What you need to do — Your answer should be an exact copy of the data.

Extracted records —
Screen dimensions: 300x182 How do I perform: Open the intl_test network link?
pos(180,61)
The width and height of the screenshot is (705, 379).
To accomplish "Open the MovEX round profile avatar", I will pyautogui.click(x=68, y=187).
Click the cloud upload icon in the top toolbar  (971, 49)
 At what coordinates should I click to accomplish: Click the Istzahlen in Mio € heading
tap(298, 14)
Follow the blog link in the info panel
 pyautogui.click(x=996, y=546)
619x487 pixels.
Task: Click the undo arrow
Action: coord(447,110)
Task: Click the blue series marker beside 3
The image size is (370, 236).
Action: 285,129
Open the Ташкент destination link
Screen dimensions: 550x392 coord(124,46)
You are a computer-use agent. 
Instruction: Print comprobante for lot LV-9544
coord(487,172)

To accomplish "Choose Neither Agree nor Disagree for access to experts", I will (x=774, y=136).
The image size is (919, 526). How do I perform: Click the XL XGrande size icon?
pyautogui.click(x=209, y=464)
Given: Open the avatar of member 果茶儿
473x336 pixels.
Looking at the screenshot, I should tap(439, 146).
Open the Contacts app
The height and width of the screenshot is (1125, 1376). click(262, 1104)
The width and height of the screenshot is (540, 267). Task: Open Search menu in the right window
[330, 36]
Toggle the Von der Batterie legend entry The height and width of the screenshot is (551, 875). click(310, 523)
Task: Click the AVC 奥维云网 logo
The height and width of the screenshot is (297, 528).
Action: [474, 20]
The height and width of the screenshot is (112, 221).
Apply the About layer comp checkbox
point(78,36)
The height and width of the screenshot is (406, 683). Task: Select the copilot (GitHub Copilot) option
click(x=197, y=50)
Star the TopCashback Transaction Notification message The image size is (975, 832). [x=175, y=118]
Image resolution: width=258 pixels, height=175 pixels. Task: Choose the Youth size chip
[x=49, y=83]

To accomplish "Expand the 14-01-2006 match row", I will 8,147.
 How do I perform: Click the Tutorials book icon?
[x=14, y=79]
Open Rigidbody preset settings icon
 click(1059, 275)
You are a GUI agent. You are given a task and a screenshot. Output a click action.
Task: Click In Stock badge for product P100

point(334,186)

Response to this exercise —
Screen dimensions: 300x182 How do I perform: Open the intl_test network link?
pos(180,61)
The width and height of the screenshot is (705, 379).
To accomplish "Open the MovEX round profile avatar", I will pyautogui.click(x=68, y=187).
Click the cloud upload icon in the top toolbar  (971, 49)
 At what coordinates should I click to accomplish: Click the Istzahlen in Mio € heading
tap(298, 14)
Follow the blog link in the info panel
 pyautogui.click(x=996, y=546)
619x487 pixels.
Task: Click the undo arrow
Action: coord(447,110)
Task: Click the blue series marker beside 3
The image size is (370, 236).
Action: 285,129
Open the Ташкент destination link
Screen dimensions: 550x392 coord(124,46)
You are a computer-use agent. 
Instruction: Print comprobante for lot LV-9544
coord(487,172)

To accomplish "Choose Neither Agree nor Disagree for access to experts", I will (x=774, y=136).
The image size is (919, 526). How do I perform: Click the XL XGrande size icon?
pyautogui.click(x=209, y=464)
Given: Open the avatar of member 果茶儿
473x336 pixels.
Looking at the screenshot, I should tap(439, 146).
Open the Contacts app
The height and width of the screenshot is (1125, 1376). click(262, 1104)
The width and height of the screenshot is (540, 267). Task: Open Search menu in the right window
[330, 36]
Toggle the Von der Batterie legend entry The height and width of the screenshot is (551, 875). click(310, 523)
Task: Click the AVC 奥维云网 logo
The height and width of the screenshot is (297, 528).
Action: [474, 20]
The height and width of the screenshot is (112, 221).
Apply the About layer comp checkbox
point(78,36)
The height and width of the screenshot is (406, 683). Task: Select the copilot (GitHub Copilot) option
click(x=197, y=50)
Star the TopCashback Transaction Notification message The image size is (975, 832). [x=175, y=118]
Image resolution: width=258 pixels, height=175 pixels. Task: Choose the Youth size chip
[x=49, y=83]

To accomplish "Expand the 14-01-2006 match row", I will 8,147.
 How do I perform: Click the Tutorials book icon?
[x=14, y=79]
Open Rigidbody preset settings icon
 click(1059, 275)
You are a GUI agent. You are given a task and a screenshot. Output a click action.
Task: Click In Stock badge for product P100

point(334,186)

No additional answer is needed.